A controversial Mongrel Mob-led methamphetamine rehabilitation programme, ‘Kahukura’, will stop receiving money from the Proceeds of Crime Fund from this year.
Police Minister Mark Mitchell said the programme’s end would be welcomed by police in Hawke’s Bay, where it was based.
“They felt it was perverse, that $2.7million was going to the local Mongrel Mob, who are responsible for a lot of the crime and harm that’s happening in the communities that they police and protect,” he said.
The Kahukura programme, run on a marae near Waipawa, received $2.75 million from the Proceeds of Crime Fund in 2020. The Fund is comprised from cash and earnings from the sales of assets that have been seized by police because they were obtained directly or indirectly from the proceeds of crime.
The Ministry of Health applied for the funding over four years with the support of Corrections, Police, and the Ministry of Social Development.
Funding was approved by a panel that made recommendations to the prime minister, minister of finance and minister of justice, who determine which proposals should be approved and funded.
The programme was run by H2R Research and Consulting Ltd. Its directors are lifetime Mongrel Mob member Harry Tam and Angie Wilkinson.
It involved participants working on a community garden on the property of the president of the gang’s ‘’Notorious’' chapter, the late Sonny Smith (who died last month) and his wife Mahinaarangi Tuhi-Smith, who was the programme facilitator.
The programme was prompted by “a noticeable increase in homicides and suicides” among Mongrel Mob members in Hawke’s Bay and an increase in meth addiction and violent crime following the cessation in 2017 of the Hauora rehabilitation programme run by the Salvation Army and the gang’s ‘Notorious’ chapter.
Hauora ran from 2009 until 2017 and was funded by the Health Ministry under the Prime Minister’s Tackling Methamphetamine: An Action Plan. Funding for the Hauora programme stopped under the last National government.
Kahukura was a community-based rehabilitation initiative “designed to reduce crime and harm to the community by addressing methamphetamine dependency, facilitating and supporting trauma recovery, and enhancing positive whānau and identity development and resiliency”.

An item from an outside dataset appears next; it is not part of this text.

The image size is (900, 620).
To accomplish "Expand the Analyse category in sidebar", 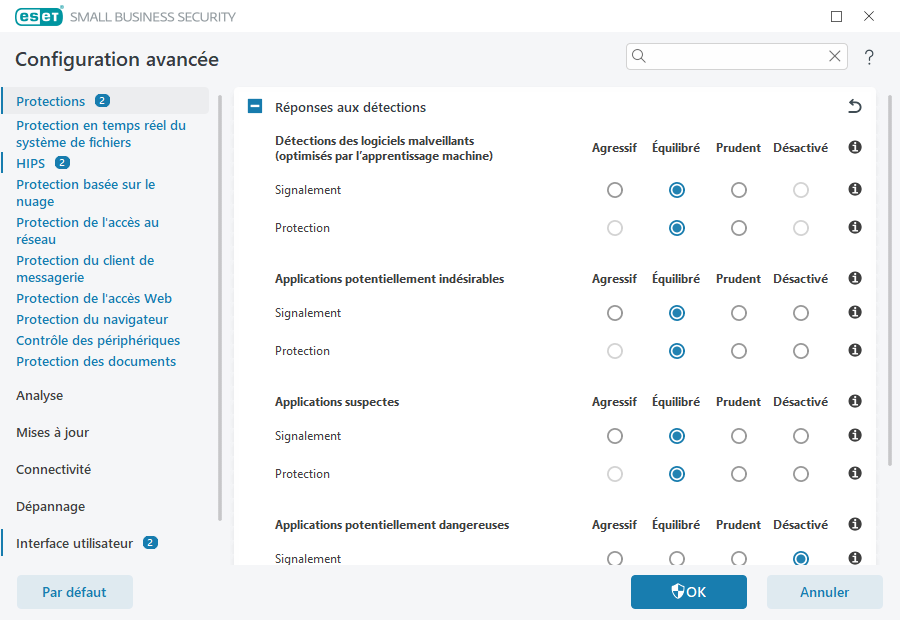I will (40, 396).
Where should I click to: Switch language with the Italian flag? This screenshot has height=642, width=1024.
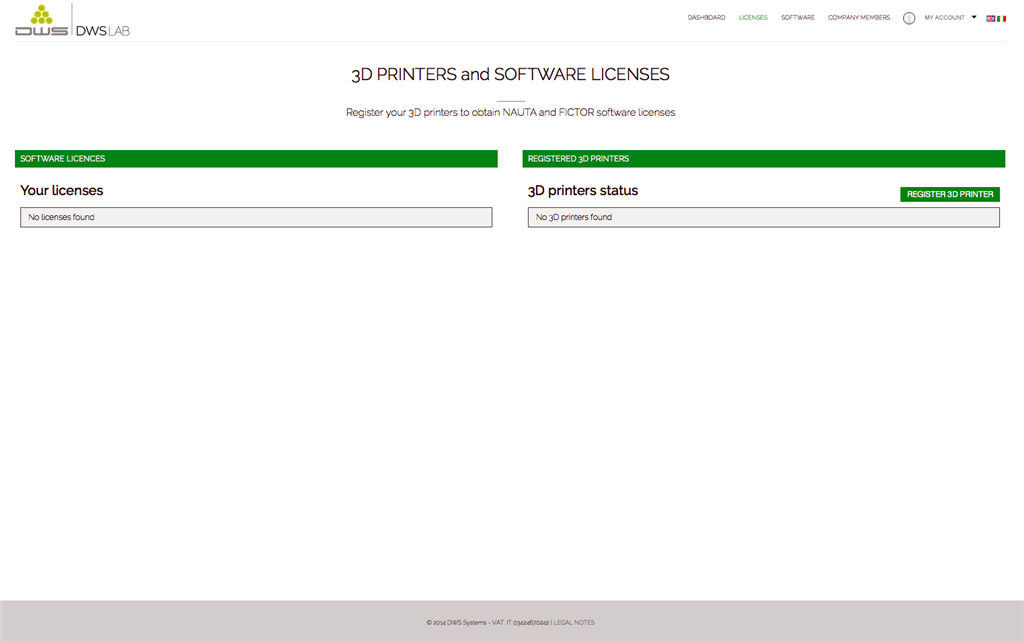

It was primarily targeted at members of the Mongrel Mob and consisted of an eight-week live-in programme followed by an additional eight-weeks of wrap around support.
Evaluations of the programme’s progress, provided to the Justice Ministry, revealed that most graduates reported no use or reduced use of methamphetamine, increased mental and physical health, and increased uptake in training, education and employment.
Funding for the programme comes to an end this year and will not be renewed.
Health New Zealand Te Whatu Ora co-director, addictions, national commissioning Ian McKenzie said the contract for Kahukura had finished “and this has been communicated to the provider”.
“This programme is under evaluation and the final report is due in January 2025,” he said.
There had not been an application made for further funding, but all funding applications were considered on a case-by-case basis, he said.
Mitchell said no funding would be provided to any rehab programme with gang links, and he dismissed evaluation reports that said the programme was effective.
“I don’t agree with that at all,” he said.
Funding of the programme prompted outrage when it became public in 2021.
Police Association president Chris Cahill said at the time that police officers were “angry that police hierarchy and the Ministry of Health consider a gang such as Notorious Mongrel Mob, which is responsible for the majority of meth dealing in Central Hawke’s Bay, should now be trusted stewards of millions of dollars to fix a problem they are instrumental in creating”.
Then Prime Minister Jacinda Ardern defended her approval to fund the programme.
“We either have to make a decision in New Zealand. We either want to fund programmes that use, or have people involved in them who have a criminal history, but we are determined to address their methamphetamine addiction, or we exclude people with criminal histories from meth programmes,” she said.
Tam could not be reached for comment.